Catherine Millet reconoce el poder de la imaginación: “paladeo igualmente el acto de masturbarme bien envainada por una verga de lo más real. En este caso tardo más en correrme; me cuesta más concentrarme en mi relato fantasmático porque el sexo que me ensarta no excluye el que me imagino” (Millet, 2001: 244). La lectura de La vida sexual de Catherine M. deberá despertar, poner en juego las reglas del relato fantasmático de un sexo que nos ensarta por los ojos y penetra nuestra mente, nuestra imaginación, nuestros recuerdos, nuestros anhelos, nuestras fantasías realizadas o no. El texto se convierte en el espacio de la cohabitación, en el tempo no sólo del lector que se limita a gozar del placer del texto, que reduce la acción a mero acto o discurso, sino que también se escribe o reinscribe mentalmente en una provocación de diferentes niveles, todos ellos tendientes a la liberación de los fluidos sanguíneos, seminales, corporales, oníricos.

Octavio Paz plantea que “cuerpo y mundo se acarician o se desgarran, se reflejan o se niegan” (Paz, 1969: 129). Catherine Millet nos descubre su cuerpo y su mundo. Así los espacios son importantes. El lecho no será ese lugar impenetrable e íntimo, sino se abrirá al mundo: en toda su extensión: la parte trasera de un auto o asomar el culo por la ventanilla del auto para permitir la entrada a quien lo desee, los cogederos públicos del Bois de Bologne, los urinarios, el estadio a cielo abierto, cualquier espacio, grande o pequeño, abierto o cerrado, se reducirá siempre al doble espacio de su cuerpo y su imaginación: “en el pequeño vehículo bamboleante, yo era el ídolo inmóvil que recibe sin pestañear los homenajes de una serie de fieles. Era la que me imaginaba ser en algunos de mis fantasmas” (Millet, 2001: 152). La satisfacción de masturbarse en una pequeña litera, mientras dormía junto a su madre, o coger con su hermano pequeño: “cuando todas las luces estuvieron apagadas, nos bajamos los pantalones y follamos a fondo. Sin decir palabra y sin siquiera un breve gemido camuflado de suspiro de gusto, sin más movimiento que la imperceptible contracción de las nalgas que apenas provoca un balanceo de la pelvis […] el placer se alcanza porque uno ha asumido el silencio absoluto y la práctica tetanización de los cuerpos” (Ibid., 154).

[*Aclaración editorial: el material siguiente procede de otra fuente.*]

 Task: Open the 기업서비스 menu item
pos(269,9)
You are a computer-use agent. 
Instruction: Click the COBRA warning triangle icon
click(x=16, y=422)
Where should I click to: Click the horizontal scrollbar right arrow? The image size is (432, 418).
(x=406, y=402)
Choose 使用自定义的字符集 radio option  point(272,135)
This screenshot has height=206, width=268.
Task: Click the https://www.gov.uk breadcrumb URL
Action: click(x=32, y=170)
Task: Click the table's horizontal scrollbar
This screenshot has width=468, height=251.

Pero también está el placer de decirlo, de contarlo. Catherine recuerda a algunos de sus compañeros sexuales cómo se complacían en decir o escuchar gemidos, palabras, de relatar lo que se está viviendo: “¿te gusta?, ¿quieres más?, eres una puta, ¿quieres que me venga? ¡¿te los quieres tragar?!” Porque la experiencia sexual que vivimos con Catherine M. es múltiple: coger, mamar, masturbarse y masturbar, con uno, dos, varios; es la reinvención del Kama Sutra, “espero describir como es debido –nos dice–, la embriaguez que me embarga cuando me llena la boca un miembro turgente; uno de los componentes de esa ebriedad es identificar mi placer con el del otro; cuanto más se inflama, cuanto más netos son los gemidos, los estertores o las palabras de aliento, tanto más me parece que se exterioriza el apetito loco que se manifiesta en el fondo de mi propio sexo.”

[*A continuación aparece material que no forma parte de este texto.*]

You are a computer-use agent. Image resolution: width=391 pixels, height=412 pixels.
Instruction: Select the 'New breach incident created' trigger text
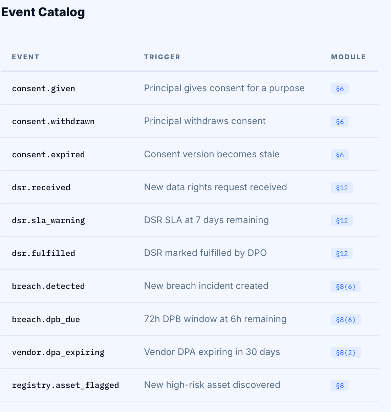coord(206,286)
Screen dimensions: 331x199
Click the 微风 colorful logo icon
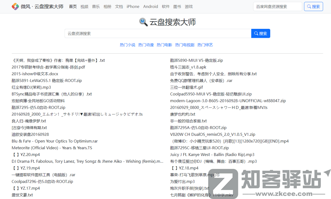tap(15, 6)
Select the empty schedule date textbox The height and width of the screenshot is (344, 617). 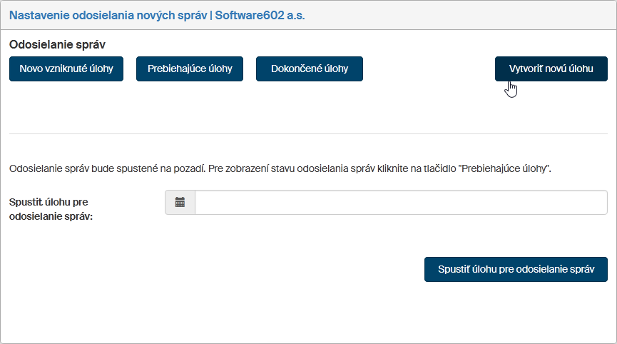point(401,203)
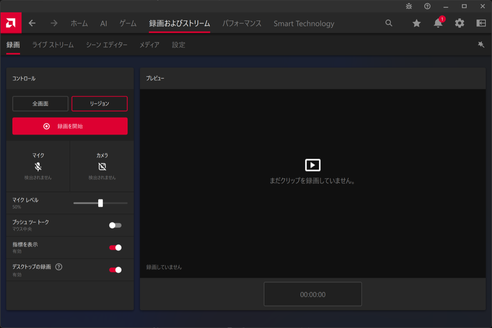The width and height of the screenshot is (492, 328).
Task: Turn off the デスクトップの録画 toggle
Action: pyautogui.click(x=115, y=270)
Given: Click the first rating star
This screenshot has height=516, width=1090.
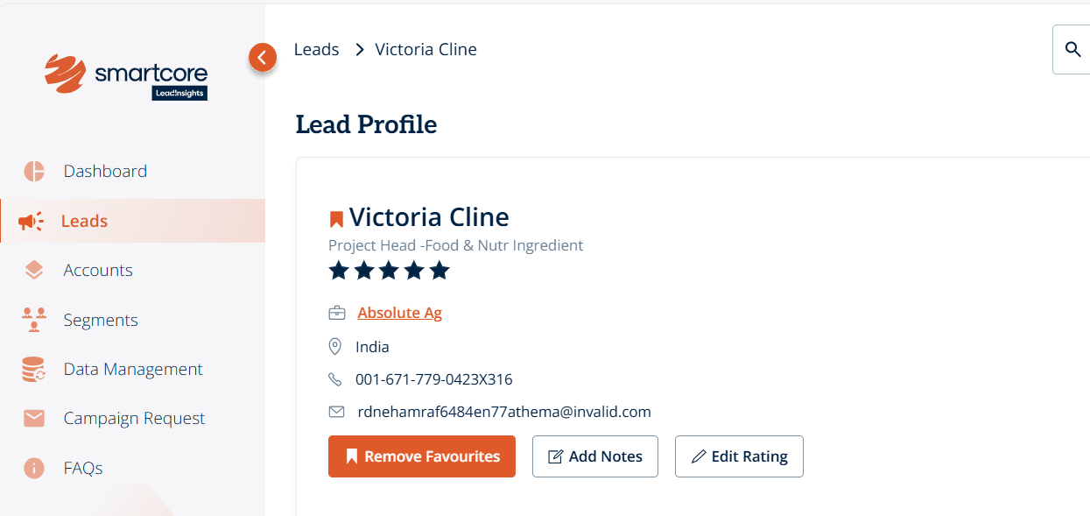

Sin duda, a algunos les parecerá un libro pornográfico; bien por aquellos que amen la pornografía porque seguramente este libro les encantará. Yo diría que el libro tiene varias lecturas, una es didáctica, sus enseñanzas sobre el ejercicio de la sexualidad lo instalan dentro de los libros más recomendables sobre el placer de amar. Otra es masturbatoria, en un mundo tan insano, gélido y anestesiado, qué bueno que este libro nos despierte, nos caliente y nos haga sentir vivos. Otra es terapéutica, para articularlo entre el principio del placer y el principio de realidad y entendamos que aquello que Cardinal denominaba “COSA” puede tener otros nombres y aliviar esos traumas de los que nos habla Las palabras para decirlo. Igualmente una lectura filosófica que nos lleve a pensar como lo hace, por ejemplo, Catherine Robbe-Grillet: “da carta de nobleza a algo que está absolutamente despreciado tanto por los hombres como por las mujeres […] ¿por qué una mujer no tiene el derecho de decidir que quiere ser la mujer-objeto?” O una lectura crítica para afirmar, como Vargas Llosa, que es “una reflexión inteligente, cruda, insólitamente franca, que adopta por momentos el semblante de un informe crítico […] Libro inteligente y valeroso”. Pero también se impone una lectura feminista pues, como la misma Catherine Millet reconoce: “pertenezco a la generación de mujeres a las que las obras feministas se impusieron la tarea de guiar en la explicación de su cuerpo” (Millet, 2001: 246) y, en consecuencia, encontrar respuestas a las exigencias del propio cuerpo, sin ambages ni justificaciones. Fornicar debe ser una libre elección. Si se coge por placer, aprender a gozar de ese placer, para que coger ya no sea un problema. Pero como diría nuestro queridísimo Hamlet “That is the question”. LC

Bibliografía

Cardinal, Marie (1980), Las palabras para decirlo, Barcelona, Argos Vergara.
Colette (1983), La casa de Claudine. Sido, Barcelona, Bruguera.
Foucault, Michel (1989), La voluntad de saber, Madrid, Siglo XXI.
Kristeva, Julia (1987), Historias de amor, México, Siglo XXI.
Leduc, Violette (1974), La cacería del amor, Buenos Aires, Sudamericana.
Lottman, Herbert (1997), Colette, Barcelona, Circe.
Millet, Catherine (2001), La vida sexual de Catherine M., Barcelona, Anagrama.
Millot, Catherine (1993), La vocación del escritor, Buenos Aires, Ariel.
Paz, Octavio (1969), Conjunciones y disyunciones, México, Joaquín Mortiz.
Wittig, Monique (1977), El cuerpo lesbiano, Valencia, Pre-textos.
Wittig, Monique (1971), Las guerrilleras, Barcelona, Seix Barral.
Wittig, Monique y Sande Zeig (1981), Borrador para un diccionario de las amantes, Barcelona, Lumen.